Liners, vaginas and the wolf in sheep's undies
Who's saying what
On Monday morning, I received an email announcing “Carefree boldly uses the ‘V’ Word in an Australian TV Ad”. The message assured me that this was one of the first times, if not the first time, that vagina had been used in an Australian TVC.
The ad in question is for a new range of panty liners, and features a naked model discussing discharge with relative frankness. She informs us that discharge is your vagina’s way of self-cleaning (it’s true ladies, your pussy is like a cat), and that having discharge in between your periods is perfectly natural.
So far, pretty great. It’s wonderful to see women’s bodily processes normalised on primetime television. Vagina should not be a dirty word.
But, I decided that it wasn’t a topic I felt comfortable writing about.
Then, the controversy started. In New Zealand, the Advertising Standards Bureau received complaints as soon as the commercial aired. Not, apparently, because it featured a naked woman surrounded by flowers (a mainstay of the beauty industry for years), but because she was saying “the V-word” and discussing discharge.
The story was picked up by Jezebel, who praised it, and the Huffington Post, who like using the word vagina because it’s great for their SEO.
The advertisements appeared on popular Australian beauty website Beauty Heaven, who as I did above, praised the commercial’s clear language.
Women it seems, and market research proves, are sick of blue liquids flowing as a metaphor for the streams from their mysterious lady caves. They want to be spoken to like humans who inhabit bodies that are functional instead of ideologically loaded.
So, Carefree are using the word “Vagina” on television. I think it’s great that they’re using the word vagina on television, and some uptight idiots* complained because women’s bodies are still so socially charged that it can be construed as offensive to use the word vagina on television. So far, so simple as far as a write up goes, and that’s where Jezebel left it.
But here’s the thing, this advertisement, to me, is a wolf in sheep’s clothing. It is telling us ‘vagina’ is not a dirty word, while simultaneously trying to sell us an anti-bacterial, absorbing product for daily use. The word? Not dirty? The thing itself? So oozing, goey and offensive that it has to be swaddled daily in a disinfected mini-nappy so it cannot terrify the world with its sickening output.
The ad tells us that the vagina’s self-clean functions are impressive; then tries to sell us a product to fix that very same phenomenon.
Don’t get me wrong, panty liners have their uses. They’re great for post-period spotting, if you have to wear the same pair of underpants for days on end or if you happen to be plumbed in a very certain way, but that is it. The advertisement uses words like “fresh” and “dry” to imply this new product for the times between that time of the month, is actually for all the time between that time of the month.

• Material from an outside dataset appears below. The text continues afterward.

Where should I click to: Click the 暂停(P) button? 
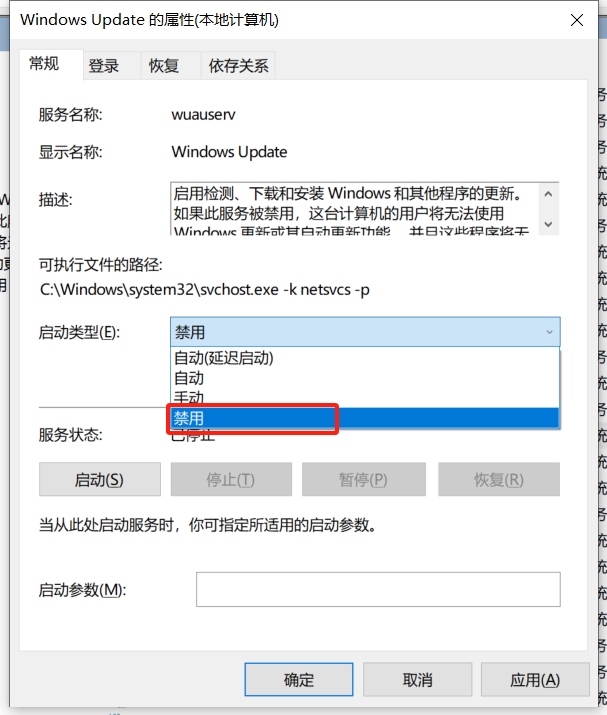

While panty liners are not inherently misogynistic per-se, implying that you ought to be wearing them every day is.
If discharge isn’t disgusting, why does it need to be captured in an absorbent pad and thrown in the rubbish? There is a reason why most women’s underwear features a cotton gusset, and that reason mostly renders liners redundant. Unless, of course, discharge is disgusting in which case, good heavens help you if you leave it to come out in the wash. Testicular sweating? Let underwear do its thing. But if something comes out of a vagina, you need a product for it.
I feared I was alone in this discomfort until my friend - who runs a successful underwear blog, so if anyone would want to protect panties from potential danger, it’s her – wrote this:
So, TV just told me that apparently now there's a panty liner for when you DON'T have your period, because even average day-to-day 'dampness' (their word, not mine) is gross when it comes to your vagina. Oh boy, and here I was all these years thinking 'wet' was an enjoyable and desirable adjective that went with 'pussy'. Feminine "hygiene" advertising, you're fucked. And you can take your insecurity-inspiring propaganda to hell with you.
In addition to promoting insecurity, there is medical evidence suggesting that panty liners are actually bad for your vagina, and can lead to recurring candida infections (in the spirit of fairness, this is still up for debate).
Carefree’s advertisement is pretending to have a frank, important conversation with us, but the message of the chat, if not the language, is still that our bodies are in some way problematic; that we need to buy things to fix the issue.
Advertisers have subverted women’s passions about their rights in an effort to sell them things for years. We’ve been told that cigarettes, lipstick, and even washing machines are tools of our liberation, and make no mistake this ad is exactly the same flavour of manipulation. Carefree say they are using the word ‘vagina’ in the spirit of opening up the conversation, but their real goal is to sell as many panty liners as possible and the way they’ll achieve that goal is by making us think of panty liners as a necessary cure for a problem that doesn’t exist in the first place. The use of up-front ‘medical’ language, only further bolsters the idea that discharge should be ‘dealt with’.
So thanks for the chat guys, but I think my vagina will be just fine without you.
*I realise this entire piece makes me sound paranoid, but speaking strictly hypothetically, wouldn’t calling in and complaining about your own advertisement be a really effective way of drawing a lot of attention to it?